Nevada is a right to work state and it should remain as such. I think one need only look at the problems that the City of Las Vegas, and Clark County are having with in their ability to successfully navigate this economic downturn and adjust their personnel levels to see that a unionized state workforce would dramatically hamper the Governor and Legislature’s ability to respond to the needs of the state. Costs would likely be higher and flexibility would be diminished, I do not see how that is in the best interest of the taxpayer.
• If elected, will you vote to uphold the legislated sunset clause on many of the tax hikes approved by the 2009 legislature? If so, how do you propose addressing an estimated revenue deficit of between $2 to $4 billion?
Yes. By going item by item and eliminating or reducing all items that are not truly essential. Whether, employees programs or departments, the decision needs to be made whether it is necessary and whether it is working as well as it should be. Home prices are at mid 2000 levels right now, taking out the 2003 Nevada budget as a starting point budget may be an equivalent place to start discussion in the legislature.
• Do you support ‘prevailing wage laws’ for state and local government construction projects? Elaborate.
Prevailing wage is an artificial structure to ‘determine’ market wage. Well, the market will pay what it pays…supply and demand is basic economics, we should not have the government determining what the wage for an industry is, let the bidders determine that for a project. It adds billions in costs to construction projects that the taxpayers are forced to pay. Again, how is this in the best interest of the Nevada taxpayer?
• State tuition support of in-state students at Nevada’s two universities ranks far above the national average. Would you support reducing the amount of this support in an effort to reduce budget deficits? Elaborate.
Difficult times bring difficult choices and that is where we find ourselves today. Subsidies do need to be looked at. For those who argue we need more tax revenue and this problem fixes itself…Google the activity of the California university system these past few years. They’re a mess.
• There have been legislative efforts in Nevada and other states to allow voter registration up to the day prior to or on voting day. What is you position in regards to this issue.

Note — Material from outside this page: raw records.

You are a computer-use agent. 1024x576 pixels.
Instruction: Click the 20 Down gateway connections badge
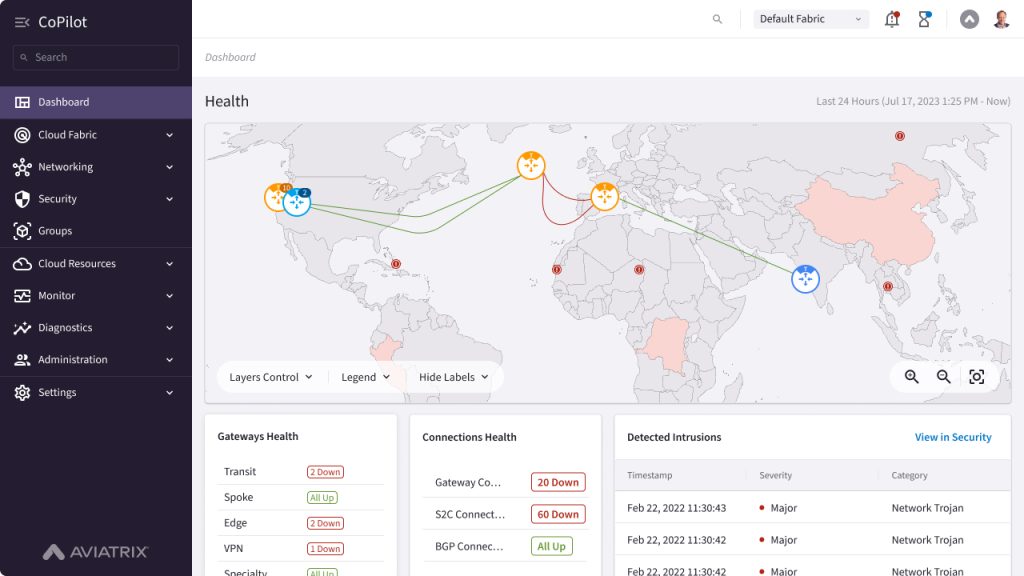tap(557, 482)
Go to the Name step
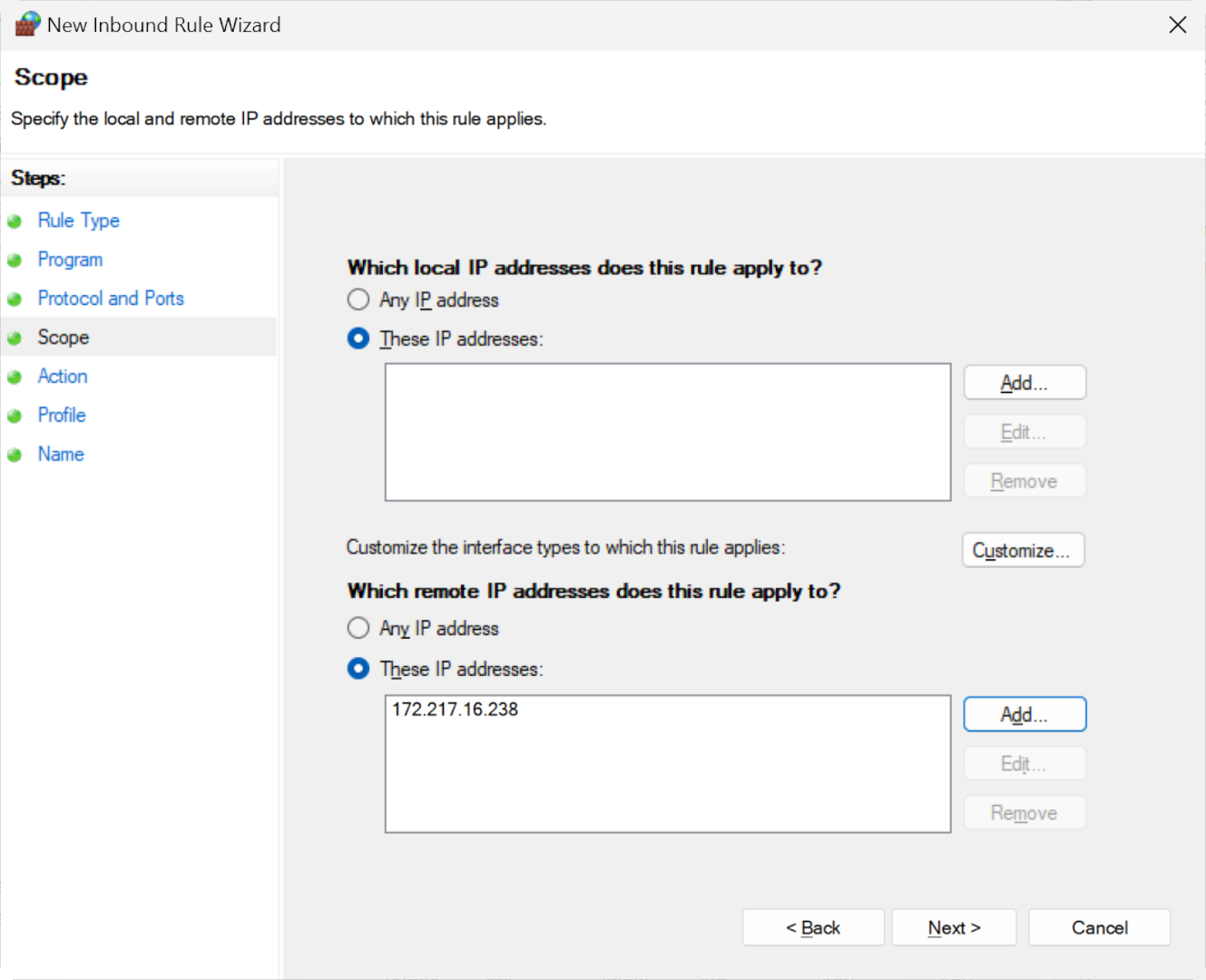The image size is (1206, 980). point(61,455)
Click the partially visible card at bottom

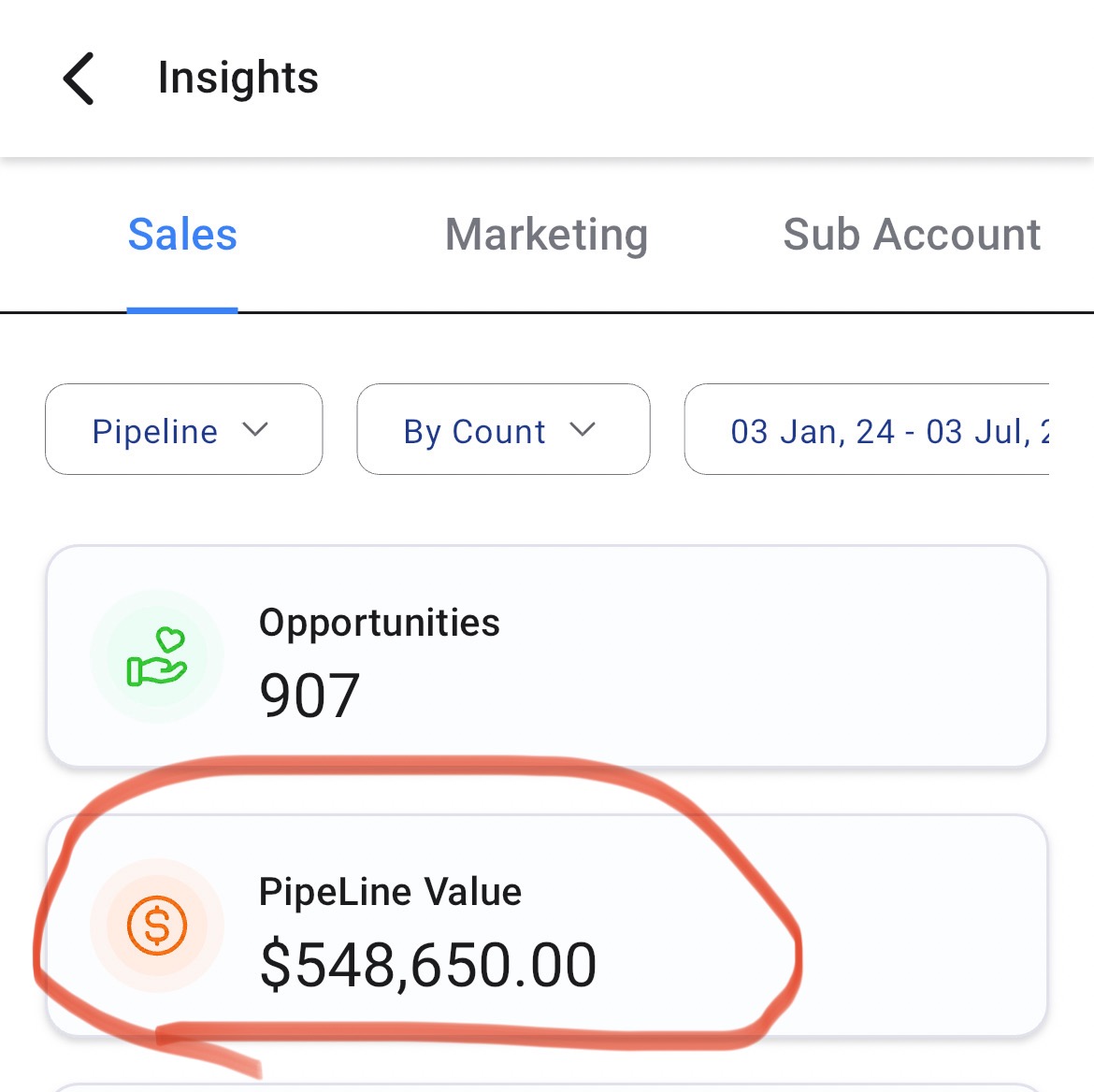547,1088
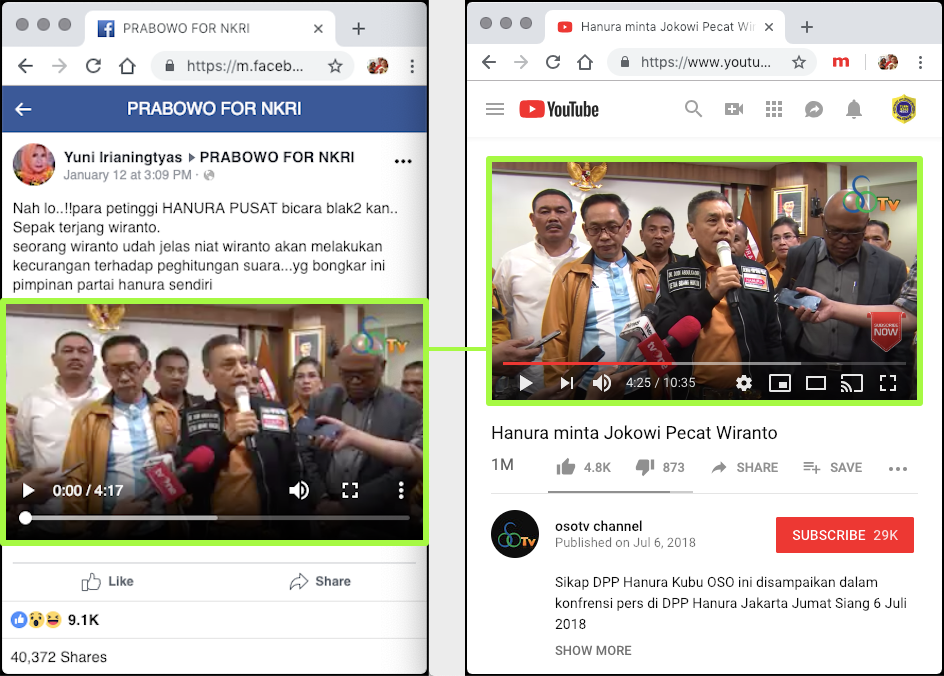Like the YouTube video with thumbs up
This screenshot has width=944, height=676.
click(x=566, y=467)
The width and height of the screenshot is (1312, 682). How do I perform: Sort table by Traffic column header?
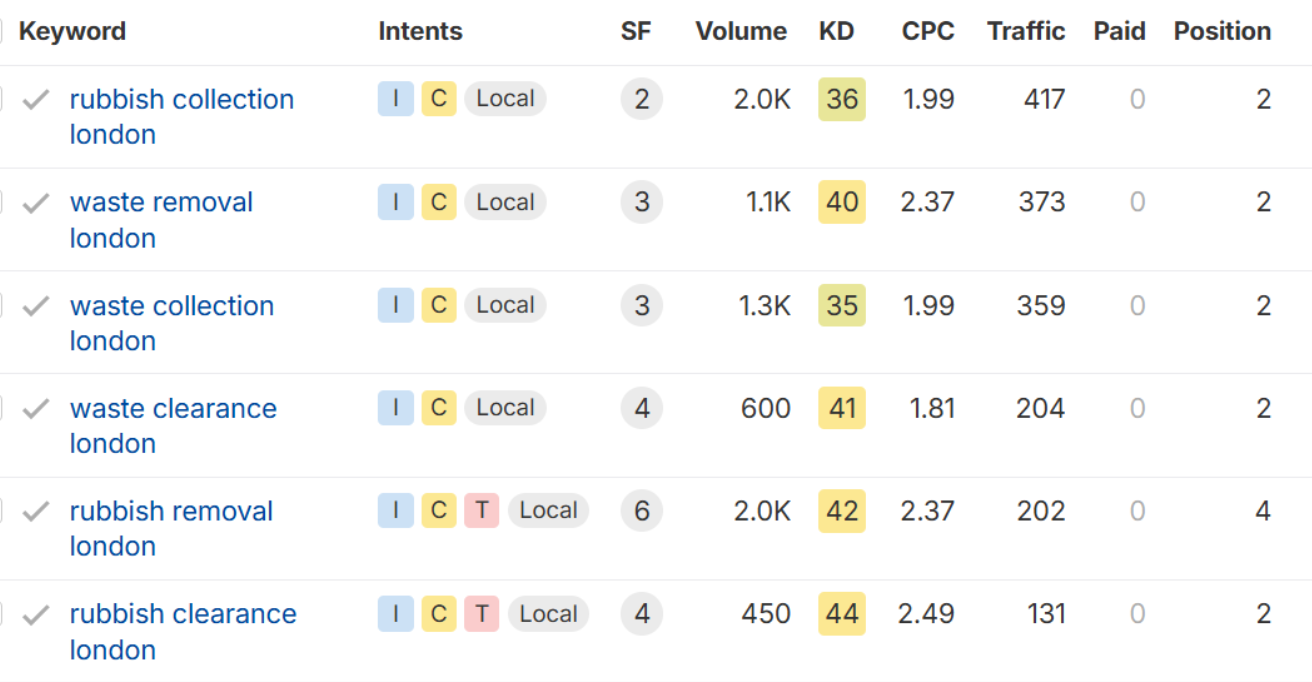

I’m opposed to it. Nevada has been ground zero in the voter fraud problems from ACORN, this would make that even worse. There are countless means and opportunities to register to vote and vote. At some point the citizen needs to take responsibility and actually do it. But reducing the ability of the registrar to verify a registration is legitimate is not a wise way to reduce voter fraud. Especially in a state where you don’t even need to show ID to vote.
• The Missouri Plan for electing/appointing judges will be presented to Nevada voters in November 2010. Do you support the Missouri Plan? Elaborate.
There are problems with direct election and with appointment, but anytime the rights of the voters are being reduced I get very nervous. If the voters of Nevada are willing and wanting to cede their ability to determine their judges to the decision of a few select people then that is their decision to make.
• Is there an issue you would like to elaborate on that I have failed to address? Go for it….
Nothing else matters if you don’t have a job. Until we get Nevada back to work, many of these issues are virtually noise in the debate, and once we get Nevada back to work many of these issues also become much easier to resolve. Regardless, your government is only as proficient as those who are leading it. I intend to be a strong voice in Carson City, a voice focused on putting Nevada back to work, enhancing the liberty of our citizens, businesses and families and promoting our ability to determine our own destiny. I came to this county with little more than a dream. I’ve achieved all I could have hoped for and that is what makes this nation and state so great. We cannot allow that potential for all of Nevada’s citizens to extinguish through stifling government growth and intrusion.